Work item —
Go through the lines below. Copy those with "list".

(Stored items)
▽

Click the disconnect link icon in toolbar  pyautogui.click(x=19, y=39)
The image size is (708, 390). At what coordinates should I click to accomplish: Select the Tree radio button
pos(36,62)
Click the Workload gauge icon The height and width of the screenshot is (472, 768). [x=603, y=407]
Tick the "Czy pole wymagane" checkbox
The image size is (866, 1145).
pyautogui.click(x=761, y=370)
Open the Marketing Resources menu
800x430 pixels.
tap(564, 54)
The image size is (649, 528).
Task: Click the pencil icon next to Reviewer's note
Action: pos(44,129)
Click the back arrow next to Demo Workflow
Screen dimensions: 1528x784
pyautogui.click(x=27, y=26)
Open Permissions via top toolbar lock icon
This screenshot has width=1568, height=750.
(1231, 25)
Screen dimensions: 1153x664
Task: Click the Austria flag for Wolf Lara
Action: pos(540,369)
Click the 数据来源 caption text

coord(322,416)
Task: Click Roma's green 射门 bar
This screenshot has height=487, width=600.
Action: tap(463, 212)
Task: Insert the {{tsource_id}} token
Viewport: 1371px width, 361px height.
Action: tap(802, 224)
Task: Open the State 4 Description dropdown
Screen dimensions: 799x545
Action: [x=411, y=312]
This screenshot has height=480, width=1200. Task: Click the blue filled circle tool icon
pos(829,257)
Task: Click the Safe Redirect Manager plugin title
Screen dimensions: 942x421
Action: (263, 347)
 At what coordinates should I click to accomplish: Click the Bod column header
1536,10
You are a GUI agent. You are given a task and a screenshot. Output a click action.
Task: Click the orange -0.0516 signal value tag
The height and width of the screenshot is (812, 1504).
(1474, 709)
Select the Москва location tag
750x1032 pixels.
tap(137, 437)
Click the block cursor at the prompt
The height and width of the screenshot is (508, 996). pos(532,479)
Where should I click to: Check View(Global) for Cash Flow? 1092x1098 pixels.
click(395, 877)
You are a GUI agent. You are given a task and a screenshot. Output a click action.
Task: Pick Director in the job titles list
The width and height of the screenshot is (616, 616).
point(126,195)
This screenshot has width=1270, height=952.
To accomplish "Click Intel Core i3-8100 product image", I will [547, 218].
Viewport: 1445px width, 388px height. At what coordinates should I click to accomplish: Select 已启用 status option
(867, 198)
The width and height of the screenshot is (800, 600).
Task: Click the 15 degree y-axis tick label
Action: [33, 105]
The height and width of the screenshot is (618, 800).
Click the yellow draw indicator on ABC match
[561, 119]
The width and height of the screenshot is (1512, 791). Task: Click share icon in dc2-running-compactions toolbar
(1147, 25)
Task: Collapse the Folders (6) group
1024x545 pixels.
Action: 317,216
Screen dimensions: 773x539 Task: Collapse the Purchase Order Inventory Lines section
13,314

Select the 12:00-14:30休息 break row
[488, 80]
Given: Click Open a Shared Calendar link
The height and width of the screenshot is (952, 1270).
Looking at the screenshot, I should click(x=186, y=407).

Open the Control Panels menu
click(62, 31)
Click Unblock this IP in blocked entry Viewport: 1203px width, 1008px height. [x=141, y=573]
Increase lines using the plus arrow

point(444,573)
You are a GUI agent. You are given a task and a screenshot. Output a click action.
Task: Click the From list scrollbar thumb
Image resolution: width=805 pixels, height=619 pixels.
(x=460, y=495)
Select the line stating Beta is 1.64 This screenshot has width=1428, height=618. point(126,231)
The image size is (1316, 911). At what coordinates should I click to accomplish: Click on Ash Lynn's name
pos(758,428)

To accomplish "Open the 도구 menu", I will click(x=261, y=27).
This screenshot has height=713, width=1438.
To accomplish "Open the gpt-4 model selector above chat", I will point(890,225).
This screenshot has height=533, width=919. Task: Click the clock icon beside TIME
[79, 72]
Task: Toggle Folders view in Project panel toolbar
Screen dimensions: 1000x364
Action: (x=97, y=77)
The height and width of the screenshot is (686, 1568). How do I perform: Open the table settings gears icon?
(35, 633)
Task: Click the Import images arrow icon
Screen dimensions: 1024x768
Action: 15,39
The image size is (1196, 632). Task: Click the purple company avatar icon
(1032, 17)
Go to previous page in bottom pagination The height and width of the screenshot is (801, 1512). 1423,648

△

The completed task —
Task: Pick Director in the job titles list
Task: Click the From list scrollbar thumb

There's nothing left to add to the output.